ORLANDO: Tiger Woods walked 18 holes for the first time since the PGA Championship, swinging well in a Wednesday (Thursday in Manila) pro-am event ahead of his competitive return at the Hero World Challenge.
Woods, making his return this week after a four-month back injury layoff, made three birdies with a lone bogey, missing four fairways and two greens at Isleworth in the first hint of the form golf fans can expect from him in 2015.
“I’m starting to get my power back, starting to get my speed back,” Woods said. “That has been nice.”
The 14-time major champion, chasing the career record of 18 majors won by Jack Nicklaus, said he needed the workout more than usual because he had not walked an entire layout since last August, when he missed the cut at the PGA Championship.
“It felt good to be out there,” Woods said. “I felt like I really needed today. It was a nice little indicator.”
Woods, who turns 39 later this month, will tee off alongside Australian Jason Day, who is also returning from a back injury at the 18-player event.
The $3.5 million unofficial tournament that starts on Thursday benefits Woods’ charity foundation.
Former world number one Woods, who stands 24th in this week’s rankings, looked in solid shape in his tuneup round, swinging well without the obvious back pain that had hindered his efforts in much of his injury-trimmed 2014 campaign.
“I built up my body, made a few adjustments on my swing and hit some good shots,” Woods said.
He was joined by new swing consultant Chris Como, hired by Woods last month after a split with swing coach Sean Foley in August.
PGA veteran Steve Stricker said he likes what he has seen so far from Woods.
“He’s one of the best ever and coming back with a lot of anticipation,” Stricker said. “It looks like he’s swinging at it pretty good. It looks similar to the early 2000s to me.”

▬▬▬▬▬▬

__Exercise__: How would you carry on the news report on Tiger Woods's return from his back injury, picking up right after Steve Stricker's quote? Nothing in the listing is needed for the work here.

__Supplied information__:

▬▬▬▬▬▬

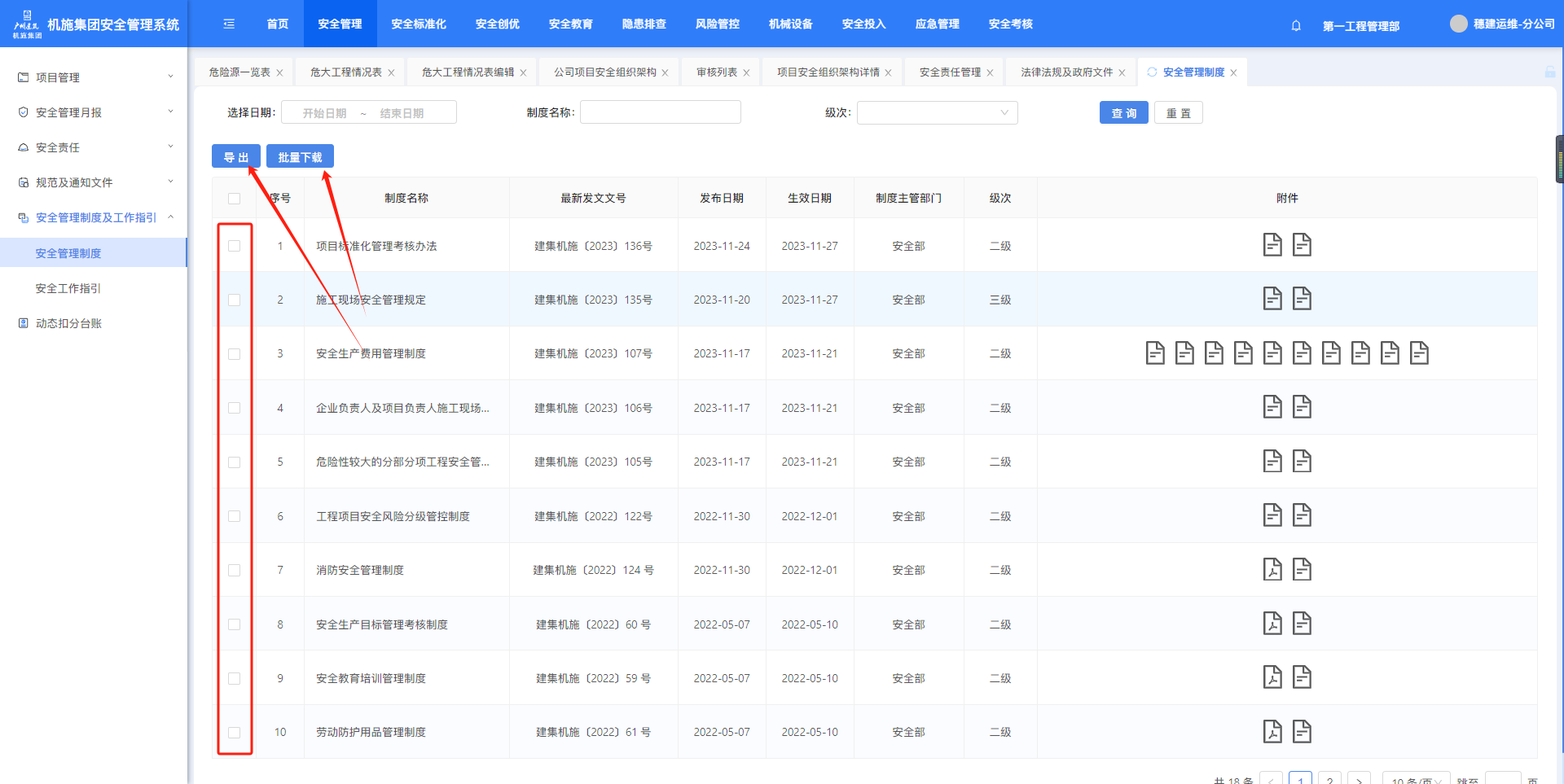Viewport: 1564px width, 784px height.
Task: Open PDF attachment of 劳动防护用品管理制度
Action: click(1272, 731)
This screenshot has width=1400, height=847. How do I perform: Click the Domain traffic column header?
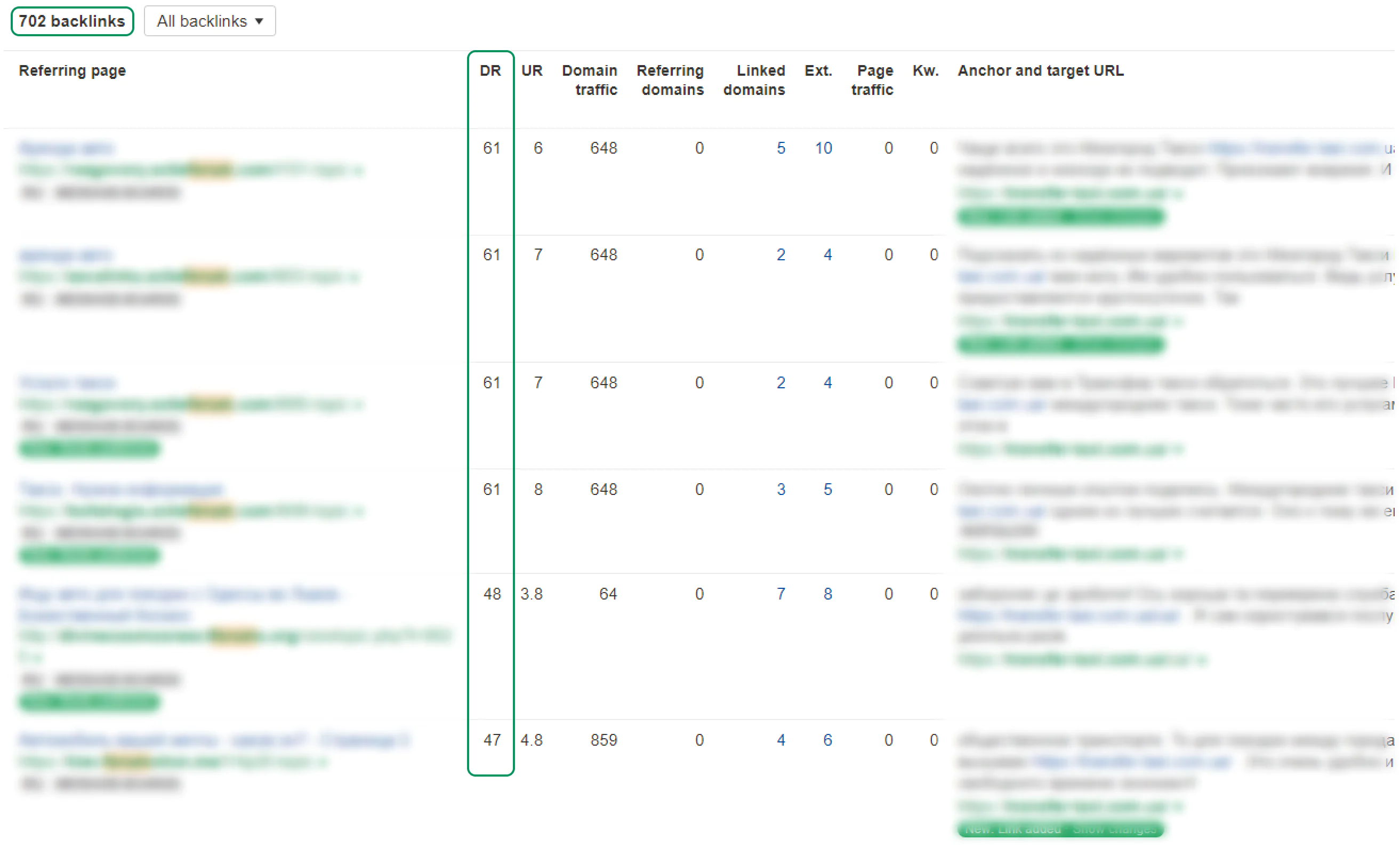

▬▬▬▬▬▬

__The output__:
That’s the time frame in which Woods won four majors in a row and one that still influences his game. Woods said he has looked back at his past styles to revamp his swing without the nagging back and knee injuries that have slowed him in recent seasons.
“It looked a lot freer,” Stricker said. “Didn’t look like he was getting in his way. It looked like it was on a better path. I’m sure he’s going to have some issues going forward. It will be fun to watch it play out and see how he handles it going forward.”
Woods has lost the aura of invincibility he once owned but remains a respected foe when healthy and comfortable with his swing as he was Wednesday.
“As far as players writing him off, I don’t think so,” Stricker said. “We all know what amazing things he has done over the course of 20 years. We know it’s in there. If he starts swinging it better and starts feeling good about what he’s doing again, it won’t take long for him to be at the top of the game again.”
Defending Challenge champion Zach Johnson has seen only a handful of shots from Woods but is happy to have him back in the field.
“It looked great to me,” Johnson said. “I’m glad he’s playing.”
Johnson defeated Woods in a playoff last year, the last time Woods has cracked the top 10 in a tournament.
“That’s strange,” Johnson said. “You’re talking about the best player I’ve ever witnessed. It’s really, really strange. I’d be interested to see what he does this week.”
Jordan Spieth, coming off a victory last week at the Australian Open, sees Woods closing the major gap on Nicklaus once he’s fully fit.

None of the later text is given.